START Data to use

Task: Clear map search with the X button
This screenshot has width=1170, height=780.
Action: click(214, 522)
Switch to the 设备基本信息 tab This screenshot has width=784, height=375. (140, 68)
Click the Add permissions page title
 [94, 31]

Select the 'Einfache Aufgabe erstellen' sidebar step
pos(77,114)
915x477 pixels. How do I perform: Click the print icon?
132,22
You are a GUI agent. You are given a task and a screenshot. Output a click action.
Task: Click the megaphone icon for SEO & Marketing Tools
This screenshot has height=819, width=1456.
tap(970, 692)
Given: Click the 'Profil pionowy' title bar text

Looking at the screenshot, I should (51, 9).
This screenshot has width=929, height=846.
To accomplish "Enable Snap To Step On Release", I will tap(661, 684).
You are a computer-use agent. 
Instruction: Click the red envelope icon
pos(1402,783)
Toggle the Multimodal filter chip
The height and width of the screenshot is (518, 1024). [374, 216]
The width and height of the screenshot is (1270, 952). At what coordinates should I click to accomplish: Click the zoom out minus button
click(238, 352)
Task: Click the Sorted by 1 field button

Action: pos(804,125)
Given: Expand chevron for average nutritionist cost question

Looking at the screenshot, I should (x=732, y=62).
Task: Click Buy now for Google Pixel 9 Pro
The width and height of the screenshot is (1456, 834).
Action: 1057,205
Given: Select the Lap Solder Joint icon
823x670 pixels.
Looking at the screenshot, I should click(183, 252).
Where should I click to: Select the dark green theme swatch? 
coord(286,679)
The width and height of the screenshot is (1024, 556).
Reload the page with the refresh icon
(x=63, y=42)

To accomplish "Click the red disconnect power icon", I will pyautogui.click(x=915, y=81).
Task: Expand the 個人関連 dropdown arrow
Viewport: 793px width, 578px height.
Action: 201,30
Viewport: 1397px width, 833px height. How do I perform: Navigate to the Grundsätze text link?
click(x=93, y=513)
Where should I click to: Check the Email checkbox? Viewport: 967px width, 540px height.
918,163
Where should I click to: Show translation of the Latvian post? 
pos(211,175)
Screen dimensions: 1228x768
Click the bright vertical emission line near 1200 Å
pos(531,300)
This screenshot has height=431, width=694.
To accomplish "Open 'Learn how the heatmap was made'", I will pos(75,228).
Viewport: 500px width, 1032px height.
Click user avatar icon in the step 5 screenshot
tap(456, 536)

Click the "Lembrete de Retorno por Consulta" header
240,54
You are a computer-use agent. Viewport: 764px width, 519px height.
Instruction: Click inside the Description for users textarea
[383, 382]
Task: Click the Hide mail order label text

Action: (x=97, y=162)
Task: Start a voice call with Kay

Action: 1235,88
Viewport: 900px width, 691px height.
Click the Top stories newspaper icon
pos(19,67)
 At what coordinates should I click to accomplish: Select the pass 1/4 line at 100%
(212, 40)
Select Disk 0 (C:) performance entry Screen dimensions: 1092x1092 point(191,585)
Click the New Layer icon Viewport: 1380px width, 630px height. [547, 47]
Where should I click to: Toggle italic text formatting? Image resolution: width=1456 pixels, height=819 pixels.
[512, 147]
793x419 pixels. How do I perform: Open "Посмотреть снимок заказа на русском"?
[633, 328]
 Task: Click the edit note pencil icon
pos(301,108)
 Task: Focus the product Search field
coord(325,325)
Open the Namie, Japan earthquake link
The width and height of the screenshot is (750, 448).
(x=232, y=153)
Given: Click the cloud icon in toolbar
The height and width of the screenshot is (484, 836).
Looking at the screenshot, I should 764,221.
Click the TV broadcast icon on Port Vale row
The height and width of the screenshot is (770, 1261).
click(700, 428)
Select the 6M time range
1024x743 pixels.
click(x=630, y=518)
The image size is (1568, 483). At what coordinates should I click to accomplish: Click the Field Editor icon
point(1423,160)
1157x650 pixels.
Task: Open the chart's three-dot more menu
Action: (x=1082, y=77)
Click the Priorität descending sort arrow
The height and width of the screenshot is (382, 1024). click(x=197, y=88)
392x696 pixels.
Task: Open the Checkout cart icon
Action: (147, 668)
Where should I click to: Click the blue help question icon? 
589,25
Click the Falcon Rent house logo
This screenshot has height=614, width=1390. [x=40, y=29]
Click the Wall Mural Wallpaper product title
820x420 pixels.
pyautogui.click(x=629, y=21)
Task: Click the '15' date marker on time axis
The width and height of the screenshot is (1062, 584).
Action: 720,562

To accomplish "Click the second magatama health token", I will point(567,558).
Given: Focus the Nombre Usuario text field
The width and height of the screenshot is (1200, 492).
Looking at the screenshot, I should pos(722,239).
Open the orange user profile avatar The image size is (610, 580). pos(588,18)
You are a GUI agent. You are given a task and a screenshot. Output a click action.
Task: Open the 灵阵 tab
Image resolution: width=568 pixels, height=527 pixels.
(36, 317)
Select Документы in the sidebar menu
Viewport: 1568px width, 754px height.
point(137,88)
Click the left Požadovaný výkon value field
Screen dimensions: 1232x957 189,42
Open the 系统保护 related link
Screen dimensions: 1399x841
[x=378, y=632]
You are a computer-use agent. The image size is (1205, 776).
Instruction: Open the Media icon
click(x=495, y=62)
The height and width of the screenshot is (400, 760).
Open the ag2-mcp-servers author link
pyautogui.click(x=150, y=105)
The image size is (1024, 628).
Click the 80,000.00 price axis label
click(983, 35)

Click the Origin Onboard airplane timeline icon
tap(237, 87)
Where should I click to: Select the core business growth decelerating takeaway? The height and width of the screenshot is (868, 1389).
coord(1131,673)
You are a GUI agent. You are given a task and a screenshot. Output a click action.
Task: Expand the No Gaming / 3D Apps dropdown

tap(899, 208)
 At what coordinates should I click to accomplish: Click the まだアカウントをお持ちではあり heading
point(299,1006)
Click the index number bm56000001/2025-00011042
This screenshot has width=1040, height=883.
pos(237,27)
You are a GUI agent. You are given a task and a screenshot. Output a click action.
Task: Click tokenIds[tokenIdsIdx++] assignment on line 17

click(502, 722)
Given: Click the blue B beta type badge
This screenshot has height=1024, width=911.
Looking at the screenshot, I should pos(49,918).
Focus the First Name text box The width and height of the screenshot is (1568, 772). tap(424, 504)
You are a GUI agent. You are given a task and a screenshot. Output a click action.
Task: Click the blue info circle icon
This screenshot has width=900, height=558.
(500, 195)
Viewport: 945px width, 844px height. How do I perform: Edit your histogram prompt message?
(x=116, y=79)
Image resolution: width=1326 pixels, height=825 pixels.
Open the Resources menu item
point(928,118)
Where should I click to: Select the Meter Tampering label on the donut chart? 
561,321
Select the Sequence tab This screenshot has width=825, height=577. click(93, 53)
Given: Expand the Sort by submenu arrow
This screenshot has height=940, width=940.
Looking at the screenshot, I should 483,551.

END Data to use

> **Task instructions**
Please filter the data down to the lines containing the word "computer".

> **Response to the exercise**
You are a computer-use agent. 
You are a computer-use agent. Viewport: 764px width, 519px height.
You are a computer-use agent. The image size is (1205, 776).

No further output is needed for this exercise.